Qiang LI, Hoi To Wai

Published: 25 Sept 2024, Last Modified: 07 Oct 2024OpenReview Archive Direct UploadEveryoneCC BY 4.0

Abstract: This paper studies a risk minimization problem with decision dependent data distribution. The problem pertains to the performative prediction setting where a trained model can affect the outcome that the model estimates. Such dependency creates a feedback loop that influences the stability of optimization algorithms such as stochastic gradient descent (SGD). We present the first study on performative prediction with smooth but possibly non-convex loss. We analyze a greedy deployment scheme with SGD (SGD-GD). Note that in the literature, SGD-GD is often studied with strongly convex loss. We first propose the definition of stationary performative stable (SPS) solutions through relaxing the popular performative stable condition.

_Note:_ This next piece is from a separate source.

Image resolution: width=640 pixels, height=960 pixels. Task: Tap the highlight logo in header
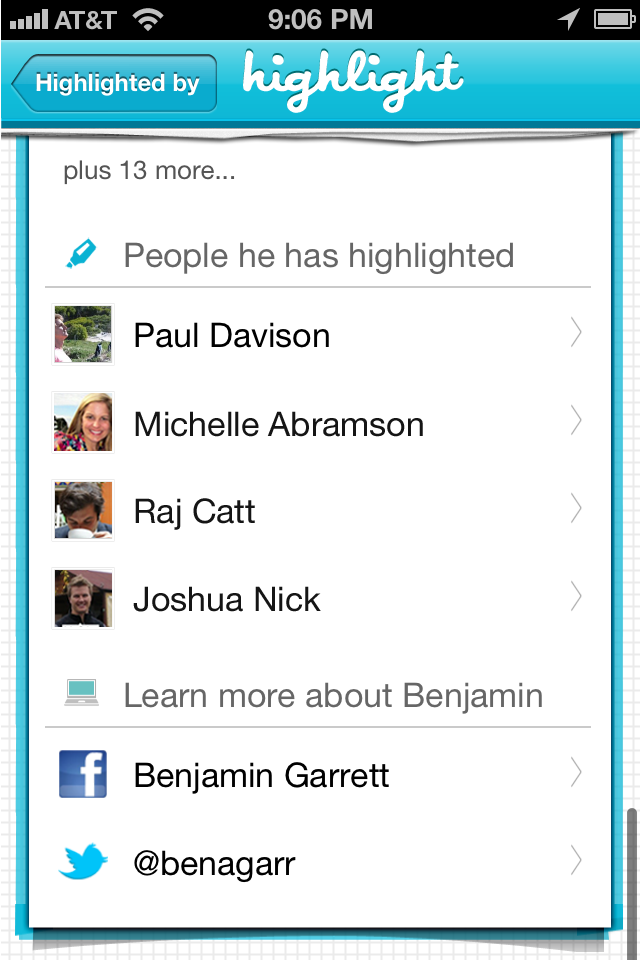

We then prove that SGD-GD converges to a biased SPS solution in expectation. We consider two conditions of sensitivity on the distribution shifts: (i) the sensitivity is characterized by Wasserstein-1 distance and the loss is Lipschitz w.r.t.~data samples, or (ii) the sensitivity is characterized by $\chi^2$-divergence and the loss is bounded. In both conditions, the bias levels are proportional to stochastic gradient's variance and sensitivity level. Our analysis is extended to a lazy deployment scheme where models are deployed once per several SGD updates, and we show that it converges to a bias-free SPS solution. Numerical experiments corroborate our theories.